■ **Your objective**
Copy the listing below word for word, leaving out the pictures.

■ **Given records**

----

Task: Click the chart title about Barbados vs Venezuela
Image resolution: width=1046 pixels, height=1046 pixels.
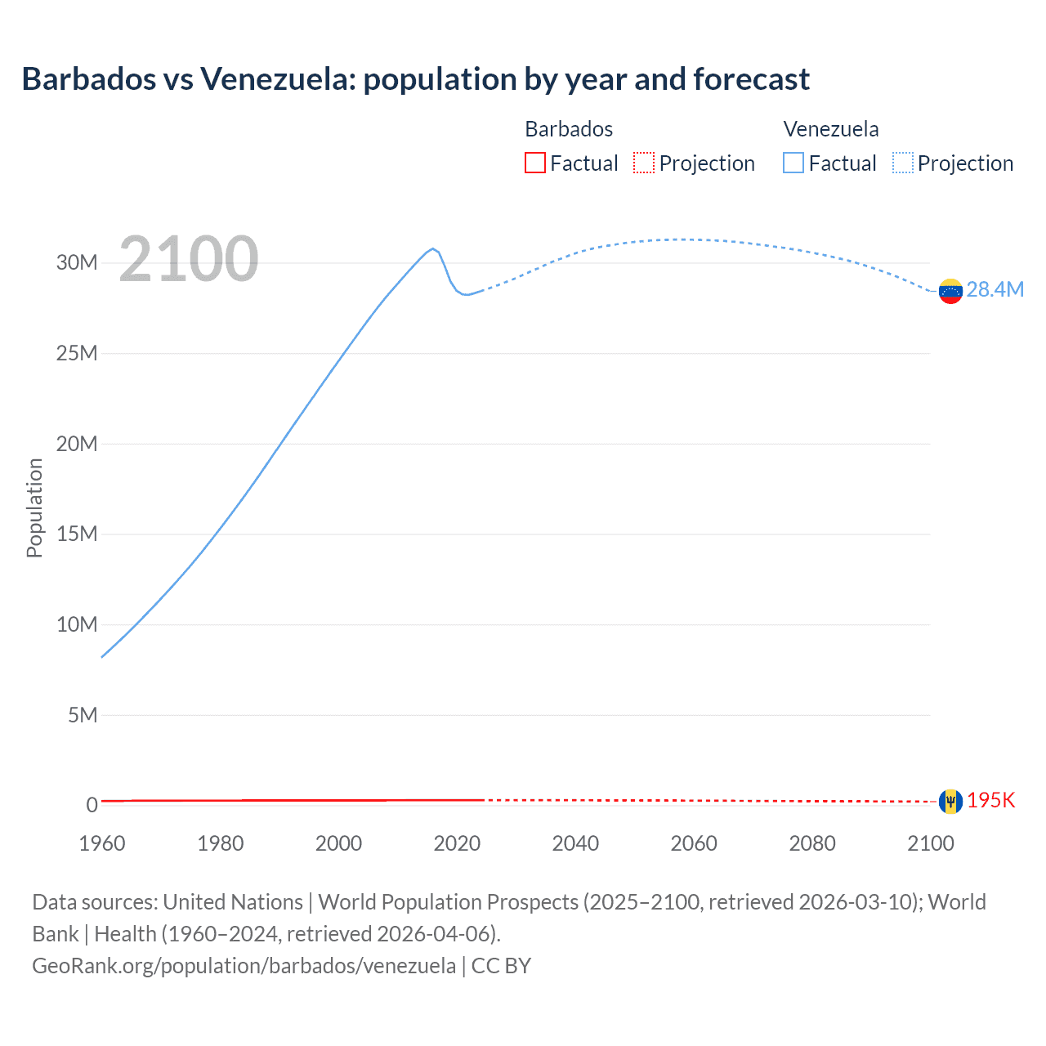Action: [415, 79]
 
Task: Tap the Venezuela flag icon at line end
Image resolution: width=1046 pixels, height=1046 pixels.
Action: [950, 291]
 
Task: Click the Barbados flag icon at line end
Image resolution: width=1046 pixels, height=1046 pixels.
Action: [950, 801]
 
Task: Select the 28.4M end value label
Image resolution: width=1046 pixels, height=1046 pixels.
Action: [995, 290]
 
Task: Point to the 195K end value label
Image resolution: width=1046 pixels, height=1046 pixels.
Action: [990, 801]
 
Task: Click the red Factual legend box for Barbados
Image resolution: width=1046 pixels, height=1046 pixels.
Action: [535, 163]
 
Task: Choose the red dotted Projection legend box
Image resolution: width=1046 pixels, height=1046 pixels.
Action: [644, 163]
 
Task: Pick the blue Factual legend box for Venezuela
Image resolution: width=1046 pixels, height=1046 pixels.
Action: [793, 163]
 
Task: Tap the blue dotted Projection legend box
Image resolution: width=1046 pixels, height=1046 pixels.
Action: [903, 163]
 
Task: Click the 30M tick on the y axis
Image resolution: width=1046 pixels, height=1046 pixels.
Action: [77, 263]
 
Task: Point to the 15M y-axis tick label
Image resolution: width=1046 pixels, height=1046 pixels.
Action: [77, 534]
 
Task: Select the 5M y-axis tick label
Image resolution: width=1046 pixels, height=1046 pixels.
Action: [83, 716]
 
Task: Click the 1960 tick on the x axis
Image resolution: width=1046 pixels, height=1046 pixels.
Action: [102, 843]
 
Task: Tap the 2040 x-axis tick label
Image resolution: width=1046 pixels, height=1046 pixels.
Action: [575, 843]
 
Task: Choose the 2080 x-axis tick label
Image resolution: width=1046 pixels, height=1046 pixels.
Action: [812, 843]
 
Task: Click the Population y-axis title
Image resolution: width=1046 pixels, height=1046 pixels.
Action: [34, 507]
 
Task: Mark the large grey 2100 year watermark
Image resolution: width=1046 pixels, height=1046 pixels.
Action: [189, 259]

----

■ **Problem solution**
Task: Click the chart title about Barbados vs Venezuela
Image resolution: width=1046 pixels, height=1046 pixels.
Action: [415, 79]
 
Task: Tap the Venezuela flag icon at line end
Image resolution: width=1046 pixels, height=1046 pixels.
Action: [950, 291]
 
Task: Click the Barbados flag icon at line end
Image resolution: width=1046 pixels, height=1046 pixels.
Action: [950, 801]
 
Task: Select the 28.4M end value label
Image resolution: width=1046 pixels, height=1046 pixels.
Action: [995, 290]
 
Task: Point to the 195K end value label
Image resolution: width=1046 pixels, height=1046 pixels.
Action: [990, 801]
 
Task: Click the red Factual legend box for Barbados
Image resolution: width=1046 pixels, height=1046 pixels.
Action: [535, 163]
 
Task: Choose the red dotted Projection legend box
Image resolution: width=1046 pixels, height=1046 pixels.
Action: [644, 163]
 
Task: Pick the blue Factual legend box for Venezuela
Image resolution: width=1046 pixels, height=1046 pixels.
Action: [793, 163]
 
Task: Tap the blue dotted Projection legend box
Image resolution: width=1046 pixels, height=1046 pixels.
Action: [903, 163]
 
Task: Click the 30M tick on the y axis
Image resolution: width=1046 pixels, height=1046 pixels.
Action: [77, 263]
 
Task: Point to the 15M y-axis tick label
Image resolution: width=1046 pixels, height=1046 pixels.
Action: [77, 534]
 
Task: Select the 5M y-axis tick label
Image resolution: width=1046 pixels, height=1046 pixels.
Action: [83, 716]
 
Task: Click the 1960 tick on the x axis
Image resolution: width=1046 pixels, height=1046 pixels.
Action: [102, 843]
 
Task: Tap the 2040 x-axis tick label
Image resolution: width=1046 pixels, height=1046 pixels.
Action: [575, 843]
 
Task: Choose the 2080 x-axis tick label
Image resolution: width=1046 pixels, height=1046 pixels.
Action: [812, 843]
 
Task: Click the Population y-axis title
Image resolution: width=1046 pixels, height=1046 pixels.
Action: [34, 507]
 
Task: Mark the large grey 2100 year watermark
Image resolution: width=1046 pixels, height=1046 pixels.
Action: [189, 259]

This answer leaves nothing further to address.